§ **INSTRUCTIONS FOR THE TASK**:
From the book review, answer each:
(a) Which publisher released the book, and in what year?
(b) Who leads the Interdependency?
(c) What is the Flow?

§ **PASSAGE**:
[Start of section]

The Most Fun You Can Have Without FTL: John Scalzi – The Consuming Fire

I love these moments when I appraoch a book series sceptically, expecting it to be not for me, and then enjoying every single page. John Scalzi may not be a character-focused writer but damn if he doesn’t write exciting, clever, and super funny stories that keep me glued to the page. Although other people said the trilogy declines after the first book, my impression was the opposite. I enjoyed this even more than The Collapsing Empire and I will jump into the final book very soon!

by John Scalzi

Published: Tor, 2018
336 pages
The Interdependency #2
My rating:

Opening line: Years later Lenson Ornill would reflect on the irony tha his time as a religious man would be bracketed by a single and particular word.

The Consuming Fire by John Scalzi is the dazzling follow-up to The Collapsing Empire – a space opera in a universe on the brink of destruction.

The Interdependency, humanity’s interstellar empire, is on the verge of collapse. The Flow, the extra-dimensional pathway between the stars, is disappearing, leaving planets stranded. Billions of lives will be lost – unless desperate measures can be taken.

Emperox Grayland II, the leader of the Interdependency, is ready to take those measures. But it’s not that easy. There are those who believe the collapse of the Flow is a myth – or an opportunity for them to ascend to power.

While Grayland prepares for disaster, others prepare for civil war. A war that will take place in the halls of power, the markets of business and the altars of worship as much as between spaceships. Nothing about this power struggle will be simple or easy . . . and all of human civilization is at stake.

[End of section]

§ **DATA EXTRACTS**:
[Start of section]

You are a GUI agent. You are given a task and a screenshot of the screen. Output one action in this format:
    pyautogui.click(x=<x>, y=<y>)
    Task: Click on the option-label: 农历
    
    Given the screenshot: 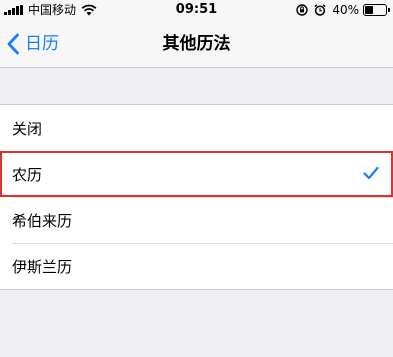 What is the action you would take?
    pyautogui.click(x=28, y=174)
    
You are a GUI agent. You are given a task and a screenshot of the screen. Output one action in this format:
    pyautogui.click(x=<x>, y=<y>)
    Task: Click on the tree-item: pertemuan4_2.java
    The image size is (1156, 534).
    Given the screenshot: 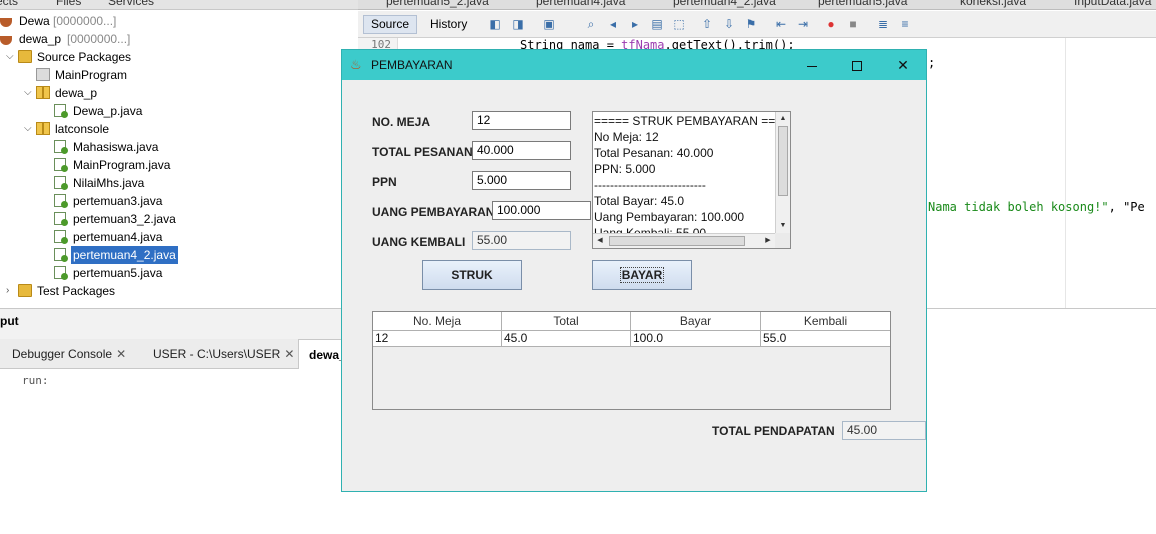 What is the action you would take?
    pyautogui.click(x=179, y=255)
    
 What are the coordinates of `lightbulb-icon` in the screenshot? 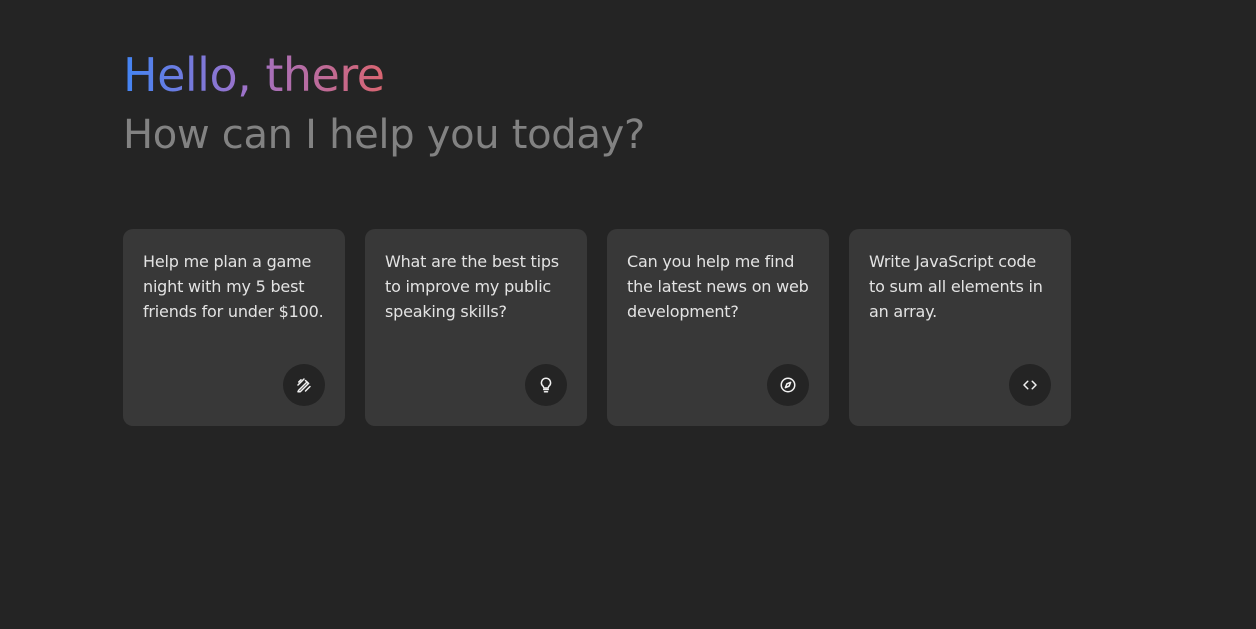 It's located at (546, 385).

[End of section]
[Start of section]

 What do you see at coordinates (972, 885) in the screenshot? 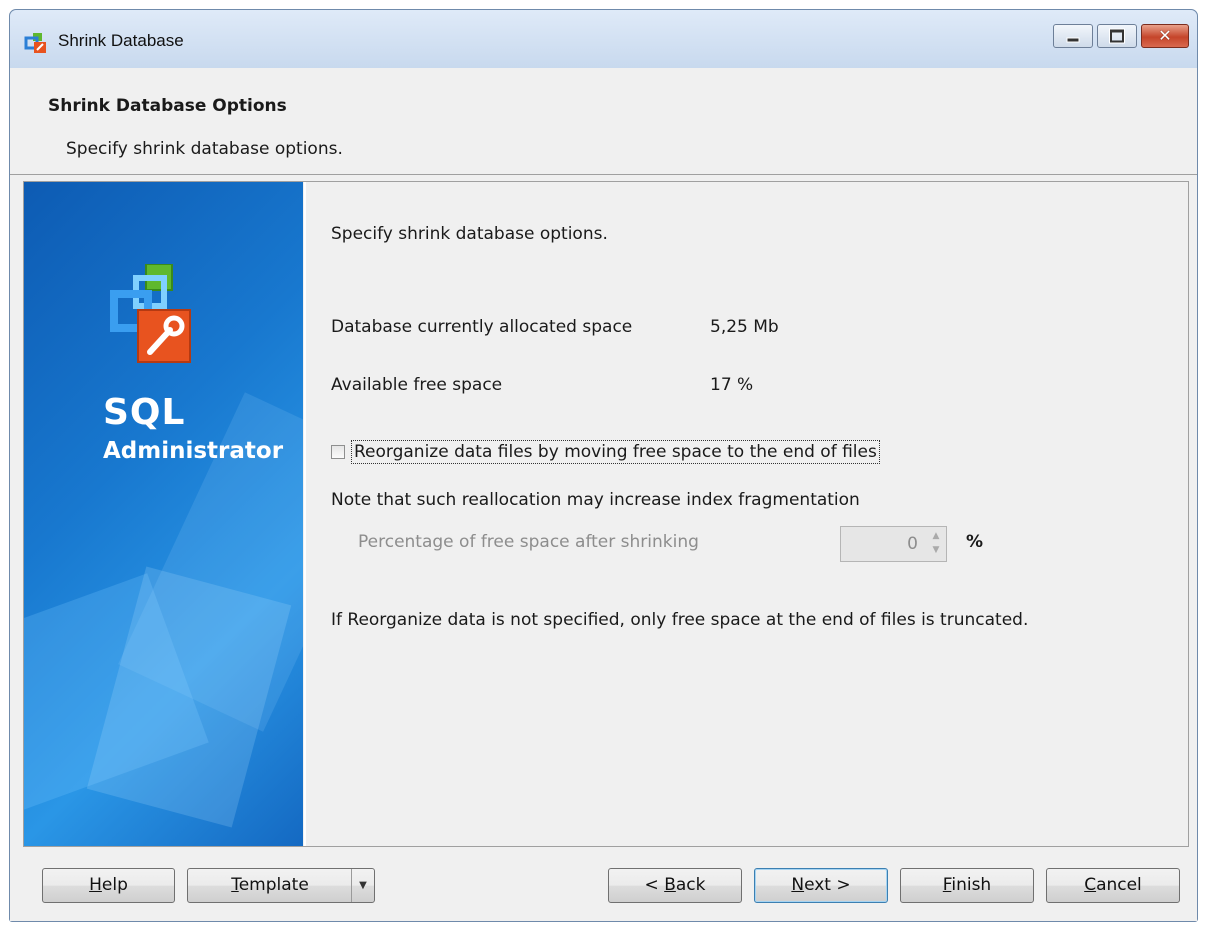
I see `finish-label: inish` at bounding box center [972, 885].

[End of section]

§ **SOLUTION FOR THIS TASK**:
(a) Tor, 2018
(b) Emperox Grayland II
(c) The extra-dimensional pathway between the stars